### What the exercise asks
Repeat the data verbatim.

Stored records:
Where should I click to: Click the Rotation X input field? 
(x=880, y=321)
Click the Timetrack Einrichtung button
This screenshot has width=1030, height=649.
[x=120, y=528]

### Output
Where should I click to: Click the Rotation X input field? 
(x=880, y=321)
Click the Timetrack Einrichtung button
This screenshot has width=1030, height=649.
[x=120, y=528]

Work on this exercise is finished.